| ゲーム機 | プレイステーション4 |
|---|---|
| 発売日 | 2021年2月25日 |
| メーカー | セガ |
| ジャンル | シミュレーション |
1920年代のアメリカ・シカゴを舞台にした『Empire of Sin』は、禁酒法によって繁栄した暗黒街での支配を目指すクライムストラテジーゲームです。プレイヤーは14人の個性的なボスの中から1人を選び、そのボスのキャラクターと運命を共にします。中には実在のギャングスター、アル・カポネも含まれており、歴史を感じることができます。
ゲームの核心は密造酒の製造と販売です。プレイヤーは自身の支配する地域に密造酒製造工場を設立し、秘密のバーで製品を販売することによって、資金を獲得します。この資金を使って、自身の組織を強化したり、敵対する勢力を排除したりしながら、シカゴの暗黒街での勢力を拡大していきます。策略と交渉、戦闘が絡み合う緊迫した展開が繰り広げられ、プレイヤーは時には友好関係を築き、時には裏切りを選ぶ必要もあるでしょう。禁酒法時代の狂騒を背景に、サスペンス溢れるストーリーが展開される中で、あなたのクライムビジネスはいかに繁栄するのか。

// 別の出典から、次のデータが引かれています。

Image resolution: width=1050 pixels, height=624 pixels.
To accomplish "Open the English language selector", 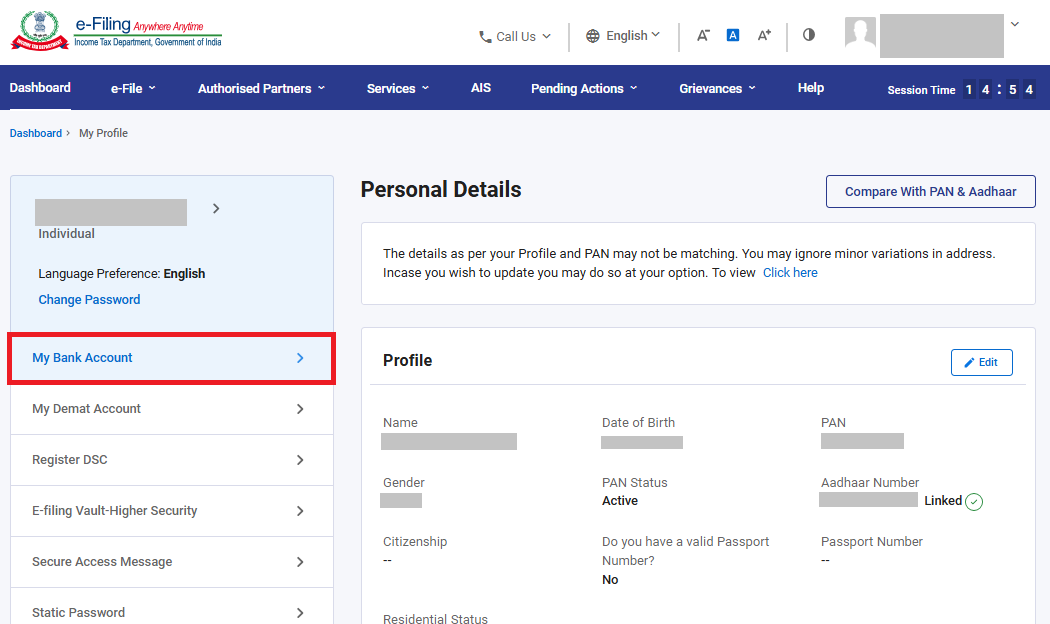I will 623,35.
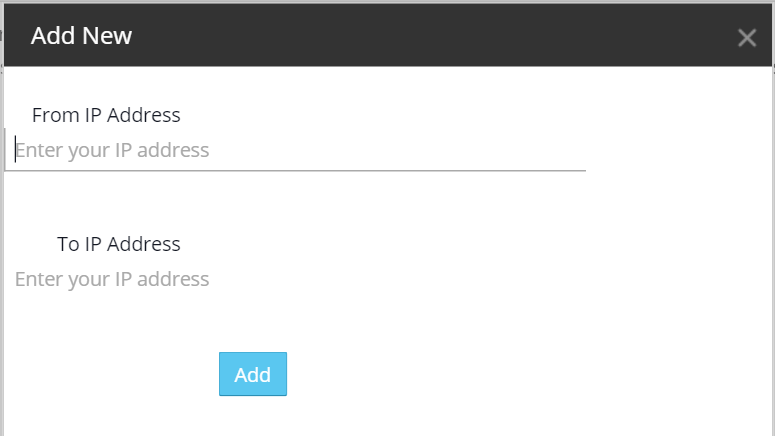Submit the IP range using Add
775x436 pixels.
[x=253, y=374]
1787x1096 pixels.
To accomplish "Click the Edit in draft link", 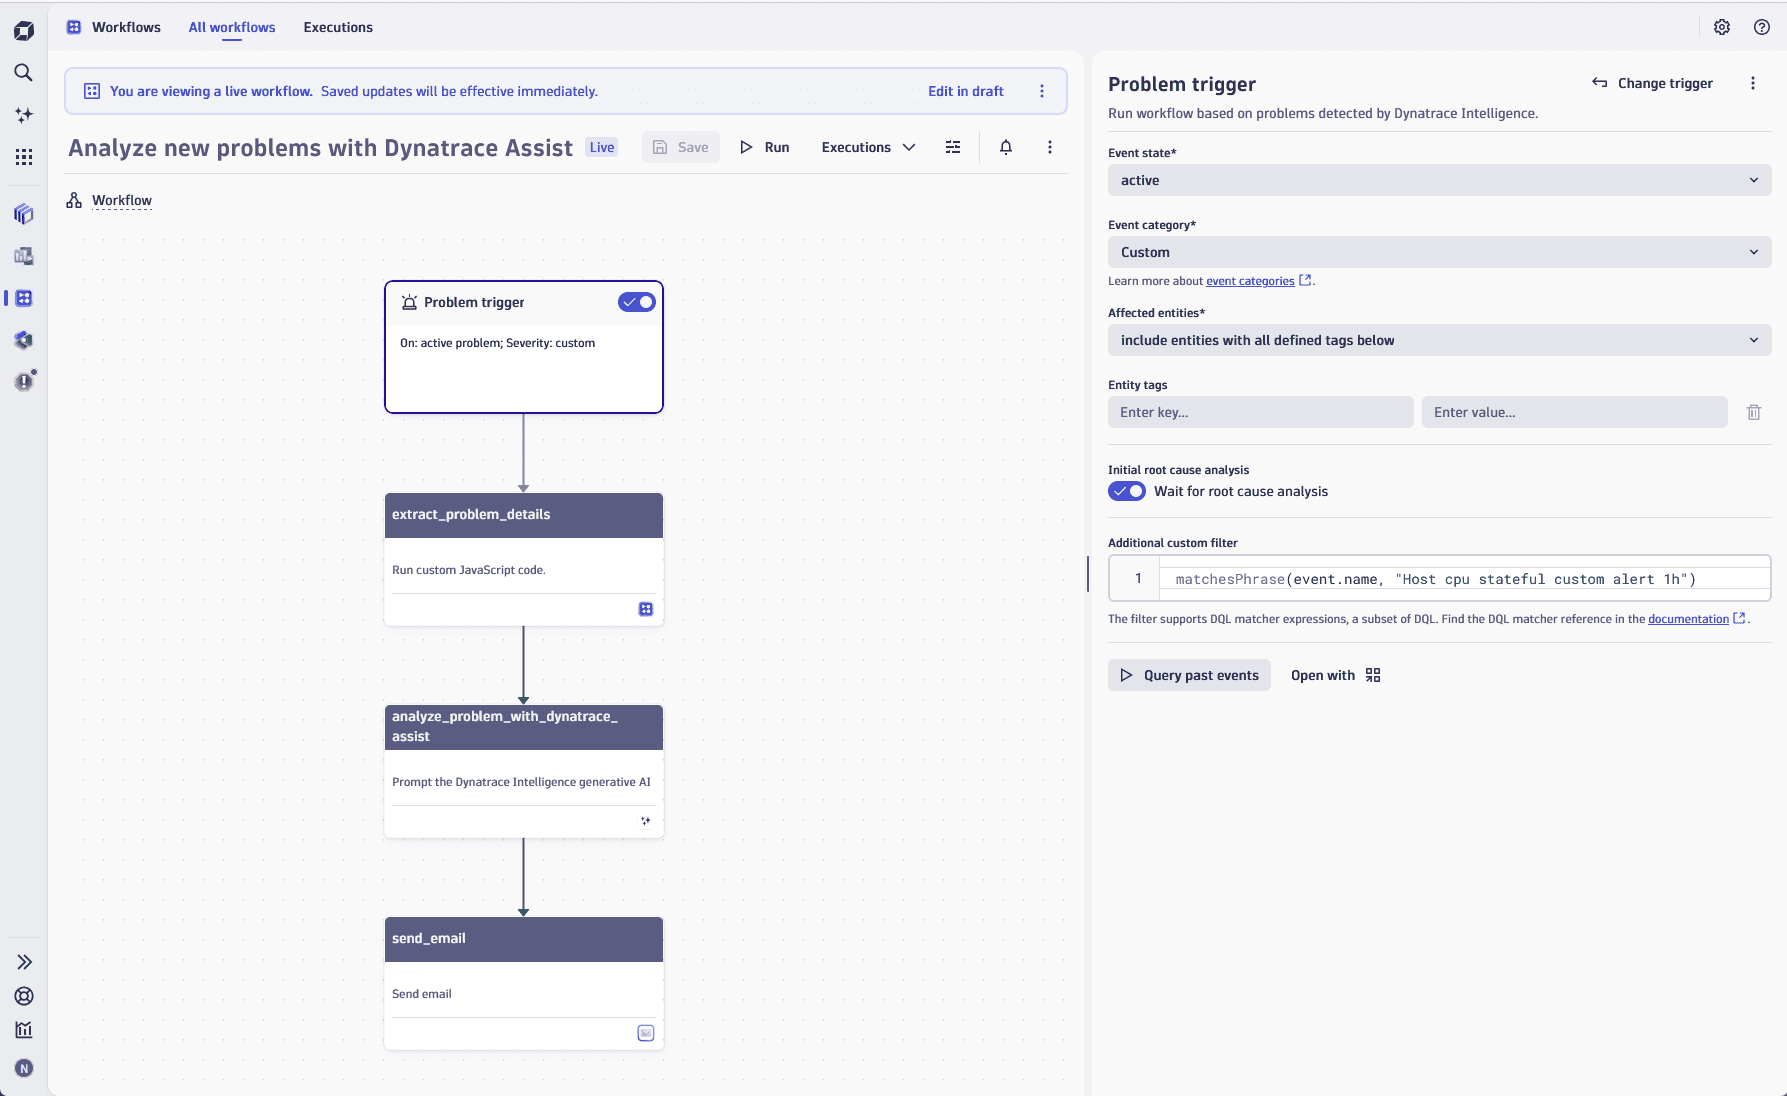I will (965, 91).
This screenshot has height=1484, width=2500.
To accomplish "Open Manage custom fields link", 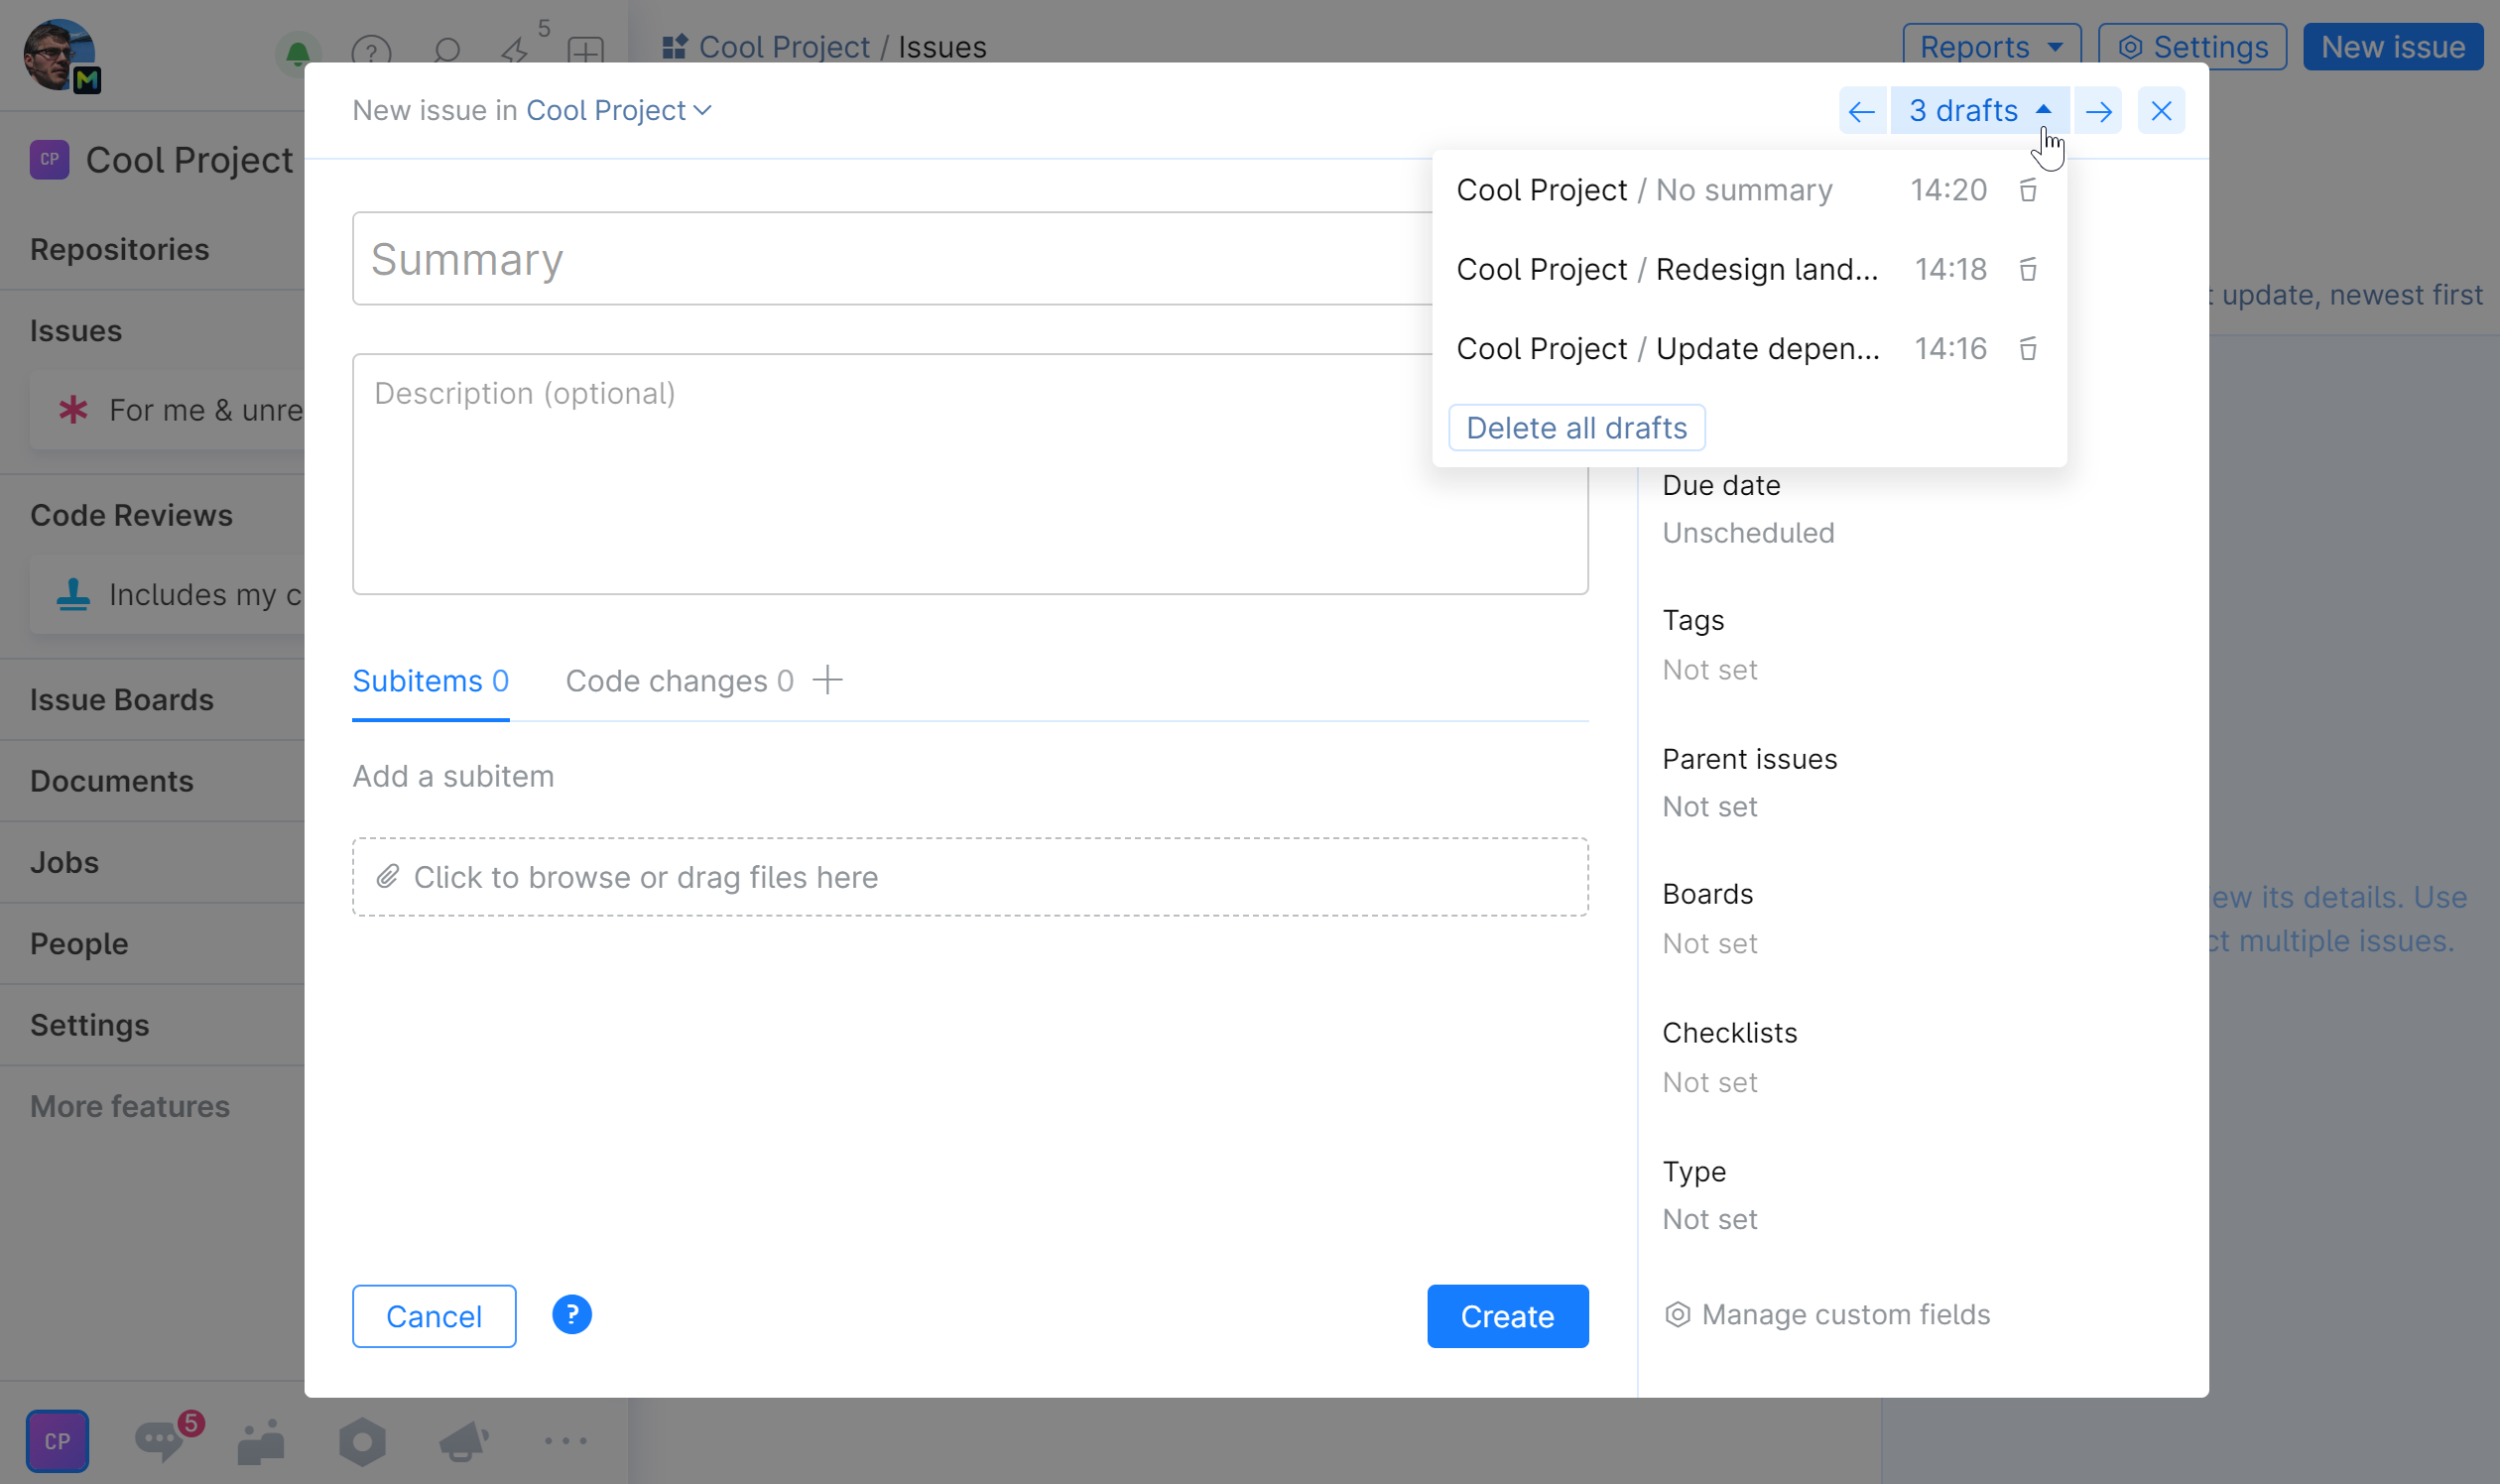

「Empire of Sin」をプレイして、何とも独特な雰囲気に引き込まれました。悪が栄えた禁酒法時代を舞台に、暗黒街の支配を目指すという設定自体が、少しイカれた世界観を感じさせます。操作はシンプルだけど、キャラクターの選び方や戦略によって全く違った楽しみ方ができるのが良いですね。個性的なキャラクターたちが、自分が選んだ一人に立ち向かってくる様子が、まるで映画を見ているようで、ちょっとしたモヤモヤ感を楽しむことができます。
英語のボイスに日本語の字幕もあまり気にならず、逆にジャズの音楽に身を任せて進めていくのも心地良かったです。ただ、チュートリアルがしっかりしている反面、チュートリアルがない場面では自身の思惑通りに進まないことも…。そのため、ゲームのルールを繰り返し体験してやっと掴めるという、ちょっとした試行錯誤も必要です。しかし、ギャングの抗争の中で得られる頭脳戦的な楽しさと、バトル中に周囲の物を利用するという工夫が求められるのが、このゲームの魅力とも言えます。
ましてや、経営スキルも試されるゲーム構造なので、単に銃撃戦を楽しむだけではなく、しっかりとした理解が必要です。いわゆる「大雑把なゲーム」とは真逆で、綿密な戦略や判断力が求められるため、ただ楽しむだけでは済まない洗練された作りだと思います。この一見狂騒的な世界に浸りつつ、思考を重ねることが求められるゲームが好きな方には、ぜひ挑戦してほしい作品です。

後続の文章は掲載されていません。